To make it happen, Reeves Callaway utilized the base of a Corvette C4 LT1 he would modify (by installing a 6.2-liter V8 Chevrolet engine, among other things) to fashion into a true racing car for entry in the GT2 class. In 1994, a Callaway SuperNatural Corvette was on the starting grid at the 24 Hours of Le Mans sporting the #51 and driven by Frank Jelinski, Boris Said and Michel Maisonneuve. Unfortunately, the 001 chassis entered by Callaway Sport failed to make it to the finish line and was forced to retire after 142 laps when it ran out of fuel.

The following year the same chassis was entered, and to stack the cards in favor of the American marque, two other cars were developed by British outfit Agusta Racing Team. Behind the wheel of the Callaway Competition car was Franck Jelinski, present at the previous edition, along with Enrico Bertaggia and Johnny Unser. The car, the same version seen in this video (#73), impressed by finishing ninth overall, second in the GT2 class. As for the two cars entered by Agusta Racing Team, the #75 (003 chassis) driven by Robin Donovan, Eugene O'Brien and Rocky Agusta finished third in the GT2 class. The result allowed Reeves Callaway to see two of his cars on the podium at the 24 Hours of Le Mans! The last car (#76, 002 chassis) driven by Thorkild Thyrring, Almo Coppelli and Patrick Bourdais did not finish as the result of an incident.

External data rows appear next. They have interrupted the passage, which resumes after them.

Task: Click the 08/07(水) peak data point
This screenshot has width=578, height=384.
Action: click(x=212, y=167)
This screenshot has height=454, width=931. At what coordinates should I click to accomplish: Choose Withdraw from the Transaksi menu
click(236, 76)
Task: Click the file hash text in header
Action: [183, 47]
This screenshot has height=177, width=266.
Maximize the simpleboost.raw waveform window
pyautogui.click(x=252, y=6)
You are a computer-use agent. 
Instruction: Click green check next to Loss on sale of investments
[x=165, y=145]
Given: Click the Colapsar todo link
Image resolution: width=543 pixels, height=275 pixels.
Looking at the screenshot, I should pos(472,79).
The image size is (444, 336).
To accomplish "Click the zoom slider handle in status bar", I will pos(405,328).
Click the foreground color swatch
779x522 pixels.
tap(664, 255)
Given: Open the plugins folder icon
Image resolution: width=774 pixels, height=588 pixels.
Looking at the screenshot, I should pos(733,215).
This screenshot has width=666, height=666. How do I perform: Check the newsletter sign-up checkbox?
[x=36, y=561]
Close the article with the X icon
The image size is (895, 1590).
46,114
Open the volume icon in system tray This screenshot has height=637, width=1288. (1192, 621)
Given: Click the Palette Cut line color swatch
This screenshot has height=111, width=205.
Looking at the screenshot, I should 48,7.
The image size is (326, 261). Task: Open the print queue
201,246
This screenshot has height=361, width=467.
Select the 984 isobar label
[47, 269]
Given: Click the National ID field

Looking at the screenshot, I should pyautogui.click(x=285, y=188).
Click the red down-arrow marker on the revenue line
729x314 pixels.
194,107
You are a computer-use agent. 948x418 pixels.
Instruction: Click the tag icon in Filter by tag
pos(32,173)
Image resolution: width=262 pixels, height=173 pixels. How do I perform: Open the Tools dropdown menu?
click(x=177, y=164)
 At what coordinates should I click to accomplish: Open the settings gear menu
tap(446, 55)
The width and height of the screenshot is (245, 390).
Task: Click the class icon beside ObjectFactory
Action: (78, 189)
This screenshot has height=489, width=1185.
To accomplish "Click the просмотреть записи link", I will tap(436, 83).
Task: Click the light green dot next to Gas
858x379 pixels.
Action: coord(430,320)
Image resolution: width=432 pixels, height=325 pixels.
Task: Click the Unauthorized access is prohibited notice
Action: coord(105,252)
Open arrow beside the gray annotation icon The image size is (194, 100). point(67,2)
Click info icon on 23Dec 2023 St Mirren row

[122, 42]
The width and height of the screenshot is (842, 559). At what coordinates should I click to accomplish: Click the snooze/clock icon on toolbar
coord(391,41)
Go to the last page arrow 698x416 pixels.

The factory car's participation in the 24 Hours of Le Mans ended there, but Agusta Racing Team pushed on with the Callaway Corvette in 1996 (the 002 chassis driven by Patrick Camus, Rocky Agusta and Almo Coppelli ending in a retirement due to a clutch problem) and in 1997 (the 003 chassis driven by Almo Coppelli, Ricardo Agusta and Eric Graham also ending in a retirement) without success.